DIRECTIONS >> Find "Screen dimensions: 1121x785" and "The height and width of the screenshot is (510, 1389)." in the records below. Copy the lines holding them and every line between, exactly, and no others.

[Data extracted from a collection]
=====

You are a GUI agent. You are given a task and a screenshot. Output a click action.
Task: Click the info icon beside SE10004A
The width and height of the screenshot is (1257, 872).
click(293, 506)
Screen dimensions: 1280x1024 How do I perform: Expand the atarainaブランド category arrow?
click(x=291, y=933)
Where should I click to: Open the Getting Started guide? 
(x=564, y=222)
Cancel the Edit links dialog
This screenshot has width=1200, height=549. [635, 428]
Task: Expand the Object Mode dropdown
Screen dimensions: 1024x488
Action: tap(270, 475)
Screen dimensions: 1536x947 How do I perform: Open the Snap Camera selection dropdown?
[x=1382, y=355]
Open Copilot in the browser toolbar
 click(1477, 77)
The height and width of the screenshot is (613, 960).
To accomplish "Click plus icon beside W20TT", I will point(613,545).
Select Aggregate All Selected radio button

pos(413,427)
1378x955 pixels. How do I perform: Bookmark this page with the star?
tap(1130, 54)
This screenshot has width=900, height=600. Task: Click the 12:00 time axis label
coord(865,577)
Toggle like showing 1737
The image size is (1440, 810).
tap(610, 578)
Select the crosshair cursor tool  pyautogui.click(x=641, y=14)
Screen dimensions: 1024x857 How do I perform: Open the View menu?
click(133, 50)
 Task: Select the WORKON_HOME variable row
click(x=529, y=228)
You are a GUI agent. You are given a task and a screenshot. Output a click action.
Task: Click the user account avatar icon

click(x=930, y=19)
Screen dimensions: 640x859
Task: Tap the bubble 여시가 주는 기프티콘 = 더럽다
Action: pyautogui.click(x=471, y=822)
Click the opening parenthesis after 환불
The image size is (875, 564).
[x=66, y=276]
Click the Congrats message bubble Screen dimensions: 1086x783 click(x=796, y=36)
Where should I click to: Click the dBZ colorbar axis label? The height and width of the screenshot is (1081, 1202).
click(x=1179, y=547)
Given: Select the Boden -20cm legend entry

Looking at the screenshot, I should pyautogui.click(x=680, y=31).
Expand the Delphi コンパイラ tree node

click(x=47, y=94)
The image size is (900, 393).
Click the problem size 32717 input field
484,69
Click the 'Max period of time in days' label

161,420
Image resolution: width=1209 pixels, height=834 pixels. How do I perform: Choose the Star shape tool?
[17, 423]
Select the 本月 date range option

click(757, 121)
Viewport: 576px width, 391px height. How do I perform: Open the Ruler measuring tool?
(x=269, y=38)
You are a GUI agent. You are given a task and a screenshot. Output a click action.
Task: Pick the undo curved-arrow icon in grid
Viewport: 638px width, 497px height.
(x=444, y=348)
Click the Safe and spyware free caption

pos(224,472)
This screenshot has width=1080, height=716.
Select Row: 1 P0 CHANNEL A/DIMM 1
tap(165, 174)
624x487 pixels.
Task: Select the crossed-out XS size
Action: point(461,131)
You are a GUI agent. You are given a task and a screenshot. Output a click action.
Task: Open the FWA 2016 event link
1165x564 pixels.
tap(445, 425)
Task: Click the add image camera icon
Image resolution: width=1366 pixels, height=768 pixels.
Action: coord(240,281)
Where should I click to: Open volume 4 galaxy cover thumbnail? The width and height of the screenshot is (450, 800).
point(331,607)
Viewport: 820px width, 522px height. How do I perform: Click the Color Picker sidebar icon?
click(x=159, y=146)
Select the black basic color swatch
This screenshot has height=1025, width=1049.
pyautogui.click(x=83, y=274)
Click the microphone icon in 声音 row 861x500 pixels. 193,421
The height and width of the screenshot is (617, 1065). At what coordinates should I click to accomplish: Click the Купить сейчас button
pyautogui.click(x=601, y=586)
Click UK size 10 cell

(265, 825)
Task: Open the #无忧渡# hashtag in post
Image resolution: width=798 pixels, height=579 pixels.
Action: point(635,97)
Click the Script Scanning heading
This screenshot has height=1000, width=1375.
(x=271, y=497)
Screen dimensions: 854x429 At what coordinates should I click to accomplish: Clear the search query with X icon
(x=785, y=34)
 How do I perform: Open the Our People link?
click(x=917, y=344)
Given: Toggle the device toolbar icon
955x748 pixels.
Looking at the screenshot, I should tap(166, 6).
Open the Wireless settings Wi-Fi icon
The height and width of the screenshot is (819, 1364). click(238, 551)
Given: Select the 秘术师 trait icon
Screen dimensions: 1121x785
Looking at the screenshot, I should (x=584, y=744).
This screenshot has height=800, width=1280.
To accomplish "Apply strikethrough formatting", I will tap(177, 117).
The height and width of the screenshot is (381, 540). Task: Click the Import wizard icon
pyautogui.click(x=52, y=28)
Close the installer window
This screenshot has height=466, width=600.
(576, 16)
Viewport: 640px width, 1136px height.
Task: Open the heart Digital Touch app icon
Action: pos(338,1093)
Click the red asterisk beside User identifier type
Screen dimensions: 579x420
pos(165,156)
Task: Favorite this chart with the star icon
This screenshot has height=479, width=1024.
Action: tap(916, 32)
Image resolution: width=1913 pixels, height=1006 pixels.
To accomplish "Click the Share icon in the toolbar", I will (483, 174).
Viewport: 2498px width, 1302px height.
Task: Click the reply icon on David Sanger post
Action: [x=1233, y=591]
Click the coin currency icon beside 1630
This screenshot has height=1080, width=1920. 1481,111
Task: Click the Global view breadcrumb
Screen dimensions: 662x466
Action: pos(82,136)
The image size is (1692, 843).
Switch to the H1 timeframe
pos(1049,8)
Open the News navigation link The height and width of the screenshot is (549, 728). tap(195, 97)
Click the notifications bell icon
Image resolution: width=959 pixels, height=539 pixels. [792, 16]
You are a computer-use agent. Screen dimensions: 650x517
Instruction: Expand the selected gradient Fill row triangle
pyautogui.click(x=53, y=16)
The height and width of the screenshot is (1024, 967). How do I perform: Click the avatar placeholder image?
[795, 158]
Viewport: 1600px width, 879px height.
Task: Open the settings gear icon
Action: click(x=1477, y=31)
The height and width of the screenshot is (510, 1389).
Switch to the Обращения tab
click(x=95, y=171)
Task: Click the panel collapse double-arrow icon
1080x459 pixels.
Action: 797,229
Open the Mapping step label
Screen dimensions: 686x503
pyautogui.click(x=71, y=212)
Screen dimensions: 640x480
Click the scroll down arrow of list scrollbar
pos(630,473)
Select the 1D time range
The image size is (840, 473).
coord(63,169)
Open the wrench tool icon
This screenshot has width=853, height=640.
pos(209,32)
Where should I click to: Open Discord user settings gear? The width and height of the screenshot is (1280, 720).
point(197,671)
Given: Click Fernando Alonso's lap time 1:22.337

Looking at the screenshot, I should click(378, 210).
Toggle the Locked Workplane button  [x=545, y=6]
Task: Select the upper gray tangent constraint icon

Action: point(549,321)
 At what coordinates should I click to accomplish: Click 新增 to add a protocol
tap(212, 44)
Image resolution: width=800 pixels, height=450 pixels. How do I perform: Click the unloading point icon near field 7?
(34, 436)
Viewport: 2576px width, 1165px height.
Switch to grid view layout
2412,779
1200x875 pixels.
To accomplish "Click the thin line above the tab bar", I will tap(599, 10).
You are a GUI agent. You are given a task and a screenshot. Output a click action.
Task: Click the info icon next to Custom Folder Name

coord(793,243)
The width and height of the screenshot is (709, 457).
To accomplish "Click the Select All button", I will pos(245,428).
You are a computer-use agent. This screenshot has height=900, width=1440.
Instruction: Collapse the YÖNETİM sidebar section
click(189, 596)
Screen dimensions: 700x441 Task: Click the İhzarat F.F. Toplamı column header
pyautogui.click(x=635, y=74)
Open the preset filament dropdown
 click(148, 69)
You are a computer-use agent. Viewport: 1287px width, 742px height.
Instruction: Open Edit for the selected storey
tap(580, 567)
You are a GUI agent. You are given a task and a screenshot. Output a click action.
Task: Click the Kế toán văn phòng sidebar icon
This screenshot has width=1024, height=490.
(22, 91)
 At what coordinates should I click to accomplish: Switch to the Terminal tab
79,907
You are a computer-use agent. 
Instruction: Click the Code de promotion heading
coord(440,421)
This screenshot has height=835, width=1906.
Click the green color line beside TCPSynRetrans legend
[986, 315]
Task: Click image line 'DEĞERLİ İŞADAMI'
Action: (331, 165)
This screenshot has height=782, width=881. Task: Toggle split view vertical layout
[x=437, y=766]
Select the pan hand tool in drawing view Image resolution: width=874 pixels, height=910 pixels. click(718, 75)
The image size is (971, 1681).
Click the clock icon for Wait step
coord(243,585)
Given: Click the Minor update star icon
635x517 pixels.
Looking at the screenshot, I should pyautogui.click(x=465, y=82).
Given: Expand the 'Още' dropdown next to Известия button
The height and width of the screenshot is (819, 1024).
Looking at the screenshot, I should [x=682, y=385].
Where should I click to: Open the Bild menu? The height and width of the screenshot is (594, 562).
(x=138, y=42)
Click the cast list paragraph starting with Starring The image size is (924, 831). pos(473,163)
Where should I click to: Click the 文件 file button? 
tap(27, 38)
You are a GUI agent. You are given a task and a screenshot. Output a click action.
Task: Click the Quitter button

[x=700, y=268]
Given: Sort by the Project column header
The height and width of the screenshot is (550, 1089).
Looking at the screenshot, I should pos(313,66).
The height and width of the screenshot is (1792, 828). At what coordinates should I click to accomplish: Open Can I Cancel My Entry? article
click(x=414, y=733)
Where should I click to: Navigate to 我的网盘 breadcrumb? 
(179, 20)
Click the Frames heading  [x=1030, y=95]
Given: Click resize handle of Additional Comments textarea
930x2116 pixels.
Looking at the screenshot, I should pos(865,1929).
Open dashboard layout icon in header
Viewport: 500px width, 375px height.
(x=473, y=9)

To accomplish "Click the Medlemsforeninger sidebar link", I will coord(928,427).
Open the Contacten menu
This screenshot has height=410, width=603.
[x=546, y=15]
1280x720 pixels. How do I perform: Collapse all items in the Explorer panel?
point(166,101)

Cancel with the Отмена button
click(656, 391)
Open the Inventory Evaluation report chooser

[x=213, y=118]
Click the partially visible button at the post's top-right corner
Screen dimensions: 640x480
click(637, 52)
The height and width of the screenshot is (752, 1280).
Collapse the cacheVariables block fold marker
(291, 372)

=====

RESULT OF THIS TASK >>
Screen dimensions: 1121x785
Looking at the screenshot, I should (x=584, y=744).
This screenshot has height=800, width=1280.
To accomplish "Apply strikethrough formatting", I will tap(177, 117).
The height and width of the screenshot is (381, 540). Task: Click the Import wizard icon
pyautogui.click(x=52, y=28)
Close the installer window
This screenshot has height=466, width=600.
(576, 16)
Viewport: 640px width, 1136px height.
Task: Open the heart Digital Touch app icon
Action: pos(338,1093)
Click the red asterisk beside User identifier type
Screen dimensions: 579x420
pos(165,156)
Task: Favorite this chart with the star icon
This screenshot has height=479, width=1024.
Action: tap(916, 32)
Image resolution: width=1913 pixels, height=1006 pixels.
To accomplish "Click the Share icon in the toolbar", I will (483, 174).
Viewport: 2498px width, 1302px height.
Task: Click the reply icon on David Sanger post
Action: [x=1233, y=591]
Click the coin currency icon beside 1630
This screenshot has height=1080, width=1920. 1481,111
Task: Click the Global view breadcrumb
Screen dimensions: 662x466
Action: pos(82,136)
The image size is (1692, 843).
Switch to the H1 timeframe
pos(1049,8)
Open the News navigation link The height and width of the screenshot is (549, 728). tap(195, 97)
Click the notifications bell icon
Image resolution: width=959 pixels, height=539 pixels. [792, 16]
You are a computer-use agent. Screen dimensions: 650x517
Instruction: Expand the selected gradient Fill row triangle
pyautogui.click(x=53, y=16)
The height and width of the screenshot is (1024, 967). How do I perform: Click the avatar placeholder image?
[795, 158]
Viewport: 1600px width, 879px height.
Task: Open the settings gear icon
Action: click(x=1477, y=31)
The height and width of the screenshot is (510, 1389).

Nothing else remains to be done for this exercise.